Oggi quel piccolo lavoro meraviglioso, sotto la tutela dell’arrangiatore John Psathas e della Auckland Philarmonica Orchestra, è diventato più adatto all’anima candida di Serj: “Elect the Dead Symphony”.
L’album, oltre a riproporre la tracklist del precedente lavoro, è decisamente un lavoro pregiato e controllato in ogni sua forma (completo, poi, di un dvd che permetterà di coninvolgere l’ascoltatore in una visuale a 360 gradi). Il disco non è molto innovativo, ma porta avanti un messaggio impegnato nel sociale che tenta di collegare i pezzi del puzzle della civilizzazione, ormai un sogno remoto per l’artista.

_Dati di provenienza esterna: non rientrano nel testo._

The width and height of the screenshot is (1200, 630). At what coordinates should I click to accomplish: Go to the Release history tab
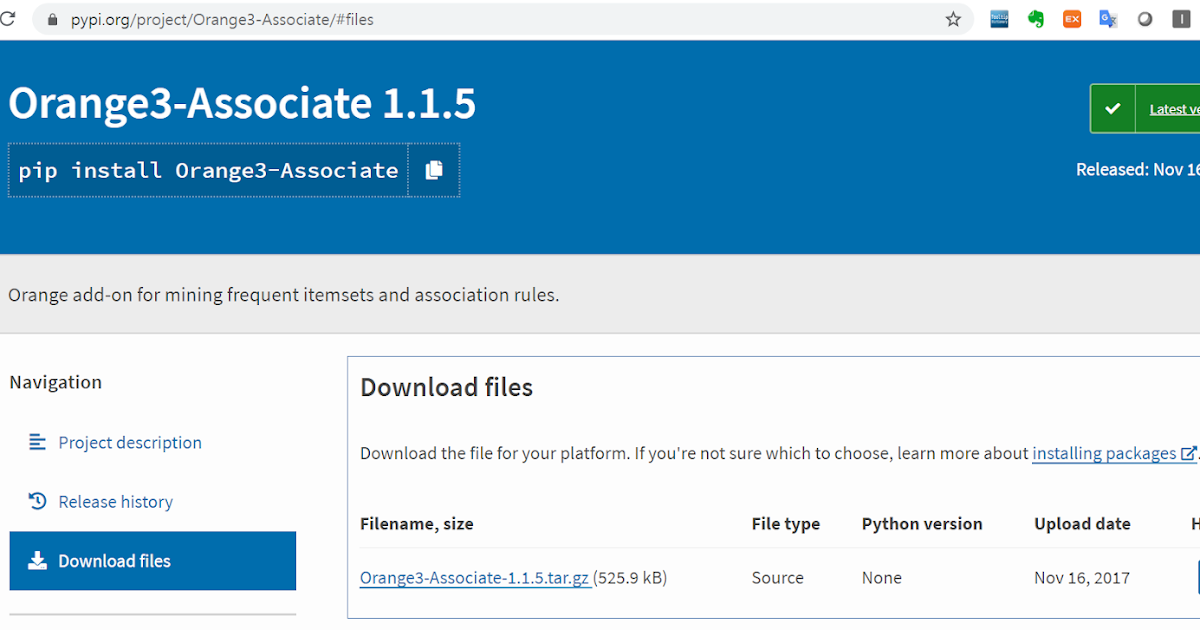[x=115, y=501]
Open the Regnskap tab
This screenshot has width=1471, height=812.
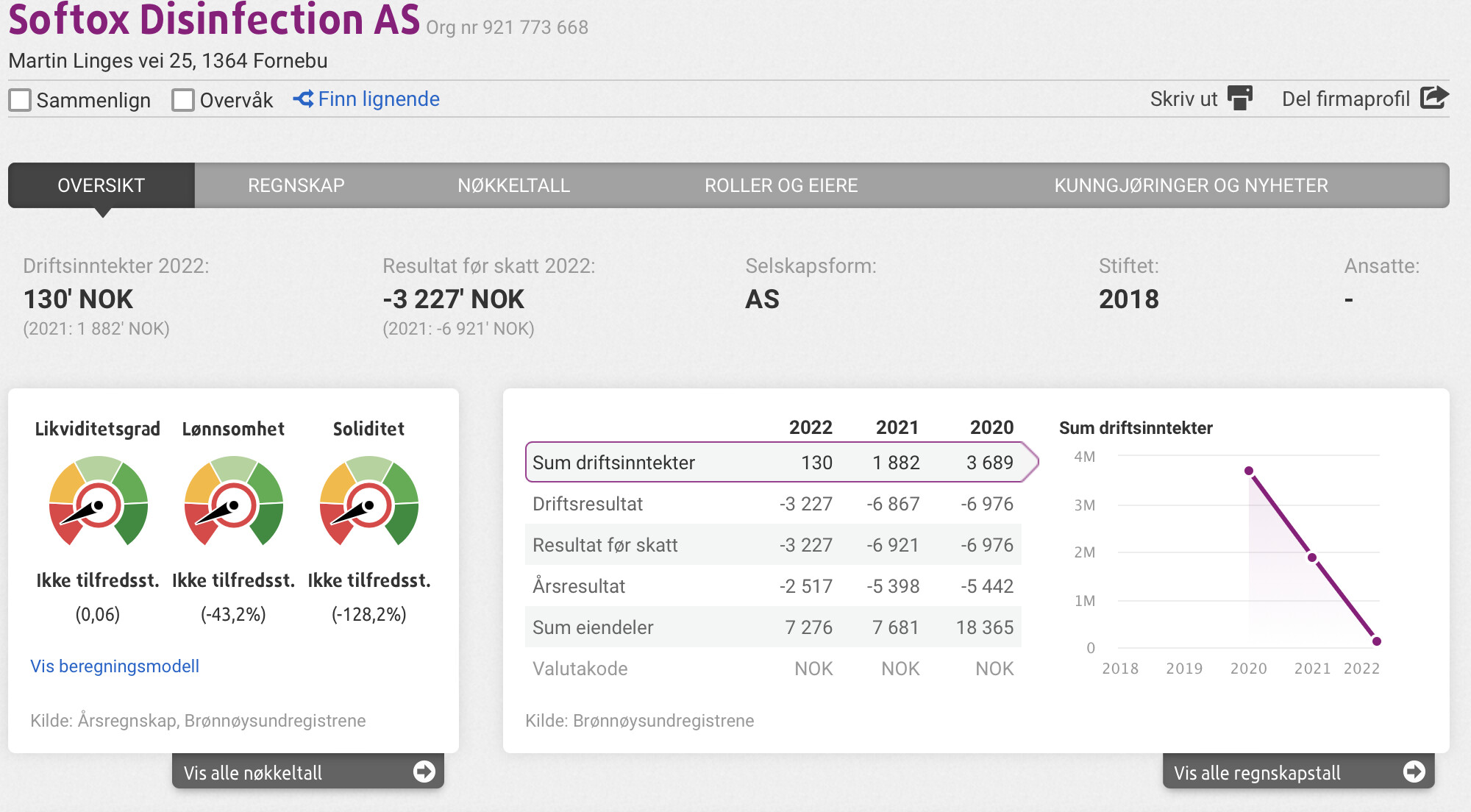point(296,185)
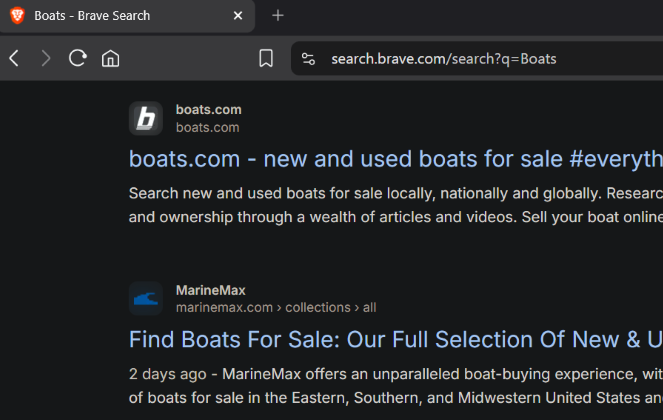Viewport: 663px width, 420px height.
Task: Open site settings icon in address bar
Action: (308, 59)
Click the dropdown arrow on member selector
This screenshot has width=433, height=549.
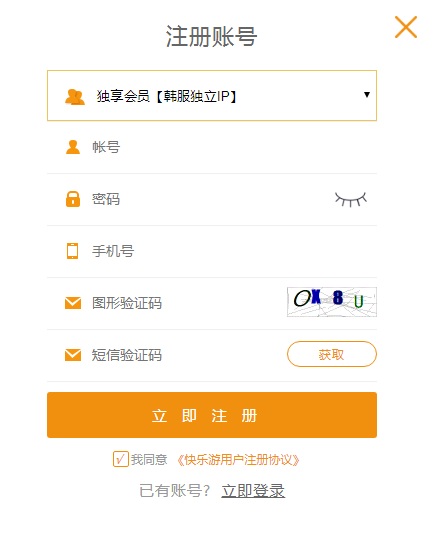coord(367,95)
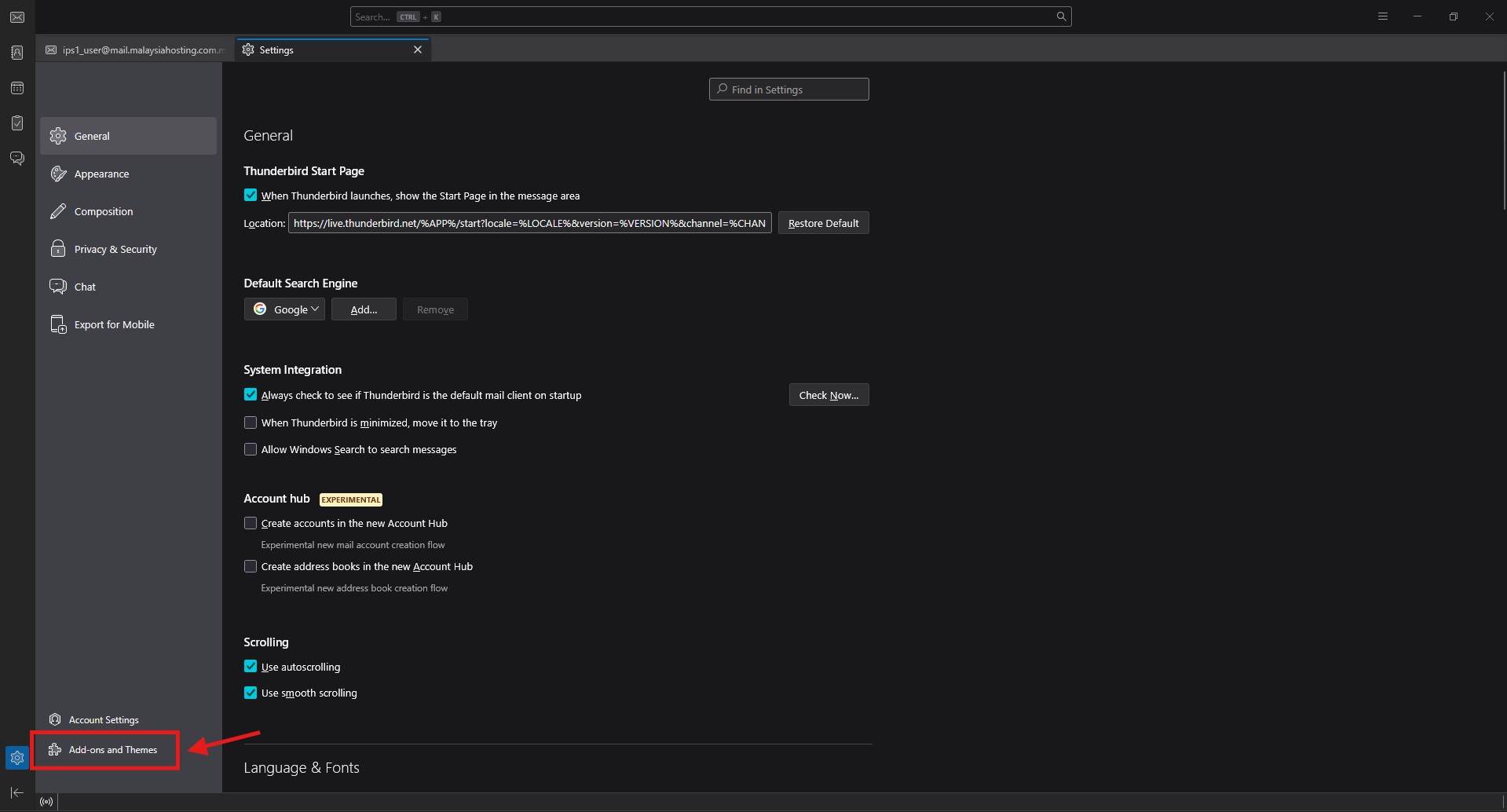
Task: Open the Address Book icon
Action: (x=17, y=53)
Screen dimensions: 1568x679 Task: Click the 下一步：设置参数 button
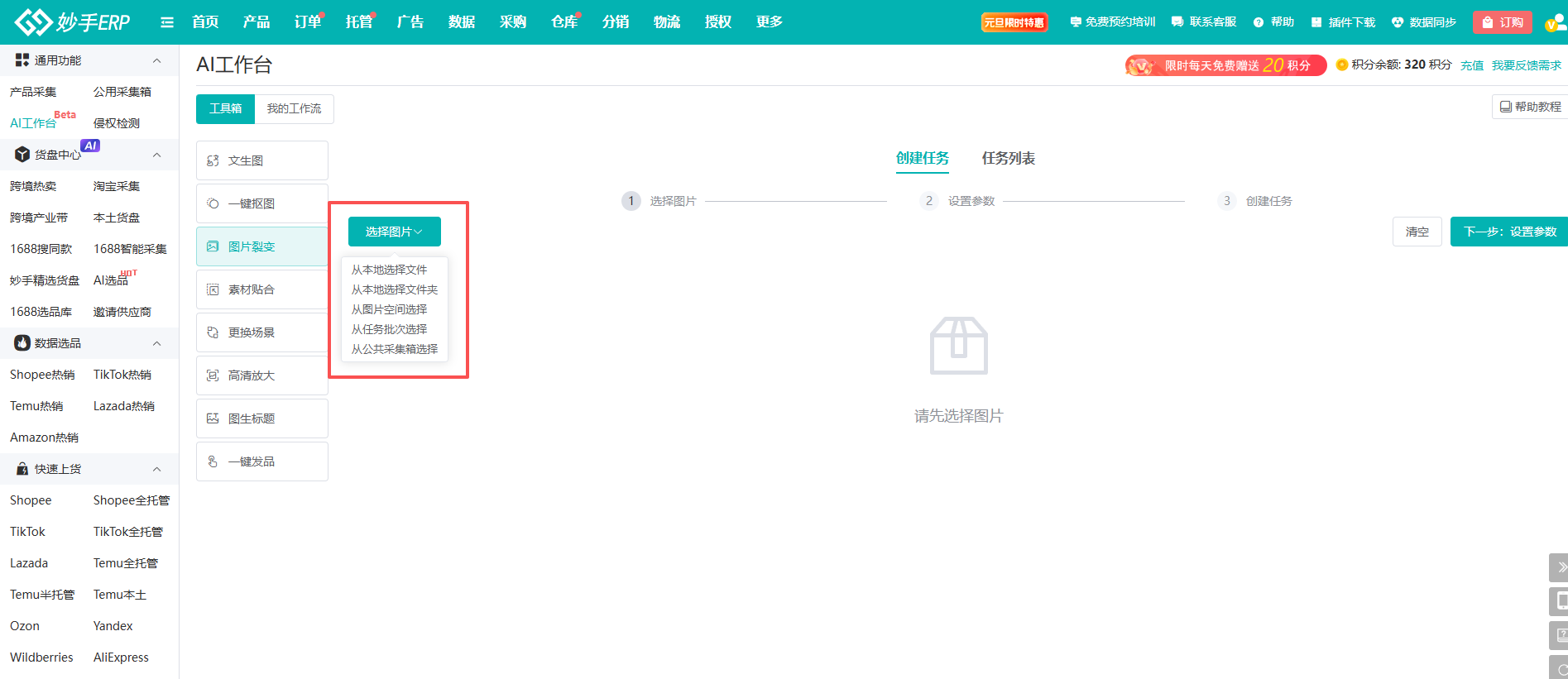coord(1509,232)
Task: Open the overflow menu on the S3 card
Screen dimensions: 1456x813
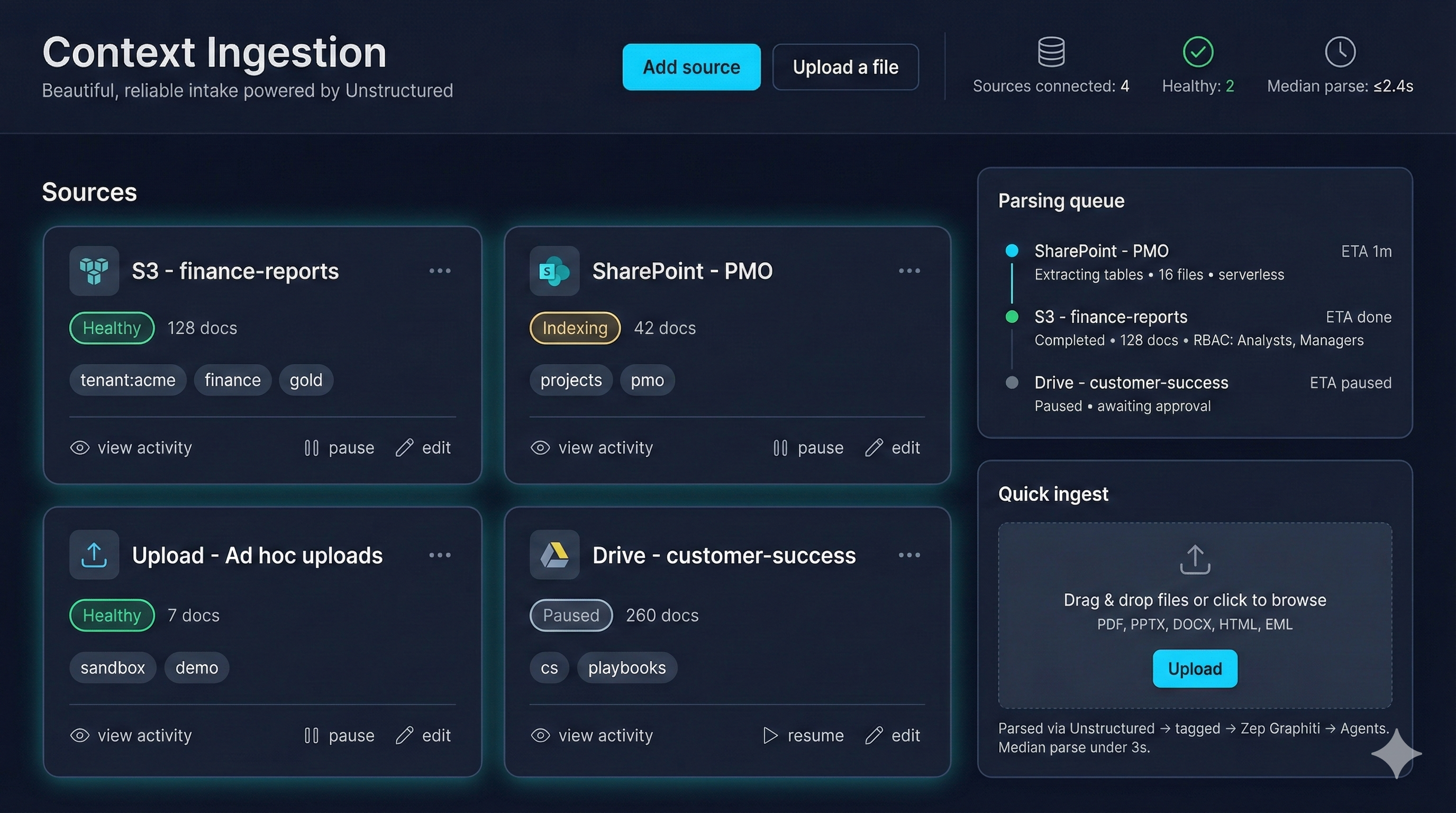Action: pos(440,271)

Il tutto inizia con la struggente “Feed us”, il giusto inizio che apre, immediatamente, le porte di un nuovo brano leggermente arpeggiato (“Blue”) che si ricollega, musicalmente, all’altro inedito, ovvero “Gate 21”. Molti, nella prima versione del cd, hanno preferito considerare il singolo di lancio “Empty Walls” come il vero cavallo di battaglia dell’album: il quadro un’America sempre dalla parte sbagliata nella guerra contro Iraq e Afghanistan, ma i più attenti affermano che quello sia solo la punta di un iceberg molto profondo che danneggia attentamente la nave della modernità alla ricerca della sua zavorra. In questo caso, però, è bene affermare la reale difficoltà nel prevedere quale potrà essere il giusto singolo di lancio per un progetto così delicato: viene da pensare a “Sky Is Over” leggermente migliorata, ma anche pesantemente penalizzata per aver abbassato notevolmente le tonalità. Molto probabilmente l’unico modo per uscire da questo tunnel è non porsi domanda e lasciarsi trascinare dall’atmosfera grottesca che determina l’intero “Elect The Dead Symphony”, stavolta maggiormente resa dalle esecuzioni di “Beethoven’s C**t” e di “Lie Lie Lie”. Da questo poi è possibile passare, in maniera quasi simultanea dal romanticismo (“Baby”) all’intimismo più sfrenato (“Elect The Dead”; decisamente l’esecuzione migliore) che sembrano non solo ricollegare il lavoro agli ultimi due inediti (“The Charade” e “Falling Stars”), ma anche definire il progetto secondo una modalità che si può dire completa di ogni sua componente per attirare il pubblico interessato.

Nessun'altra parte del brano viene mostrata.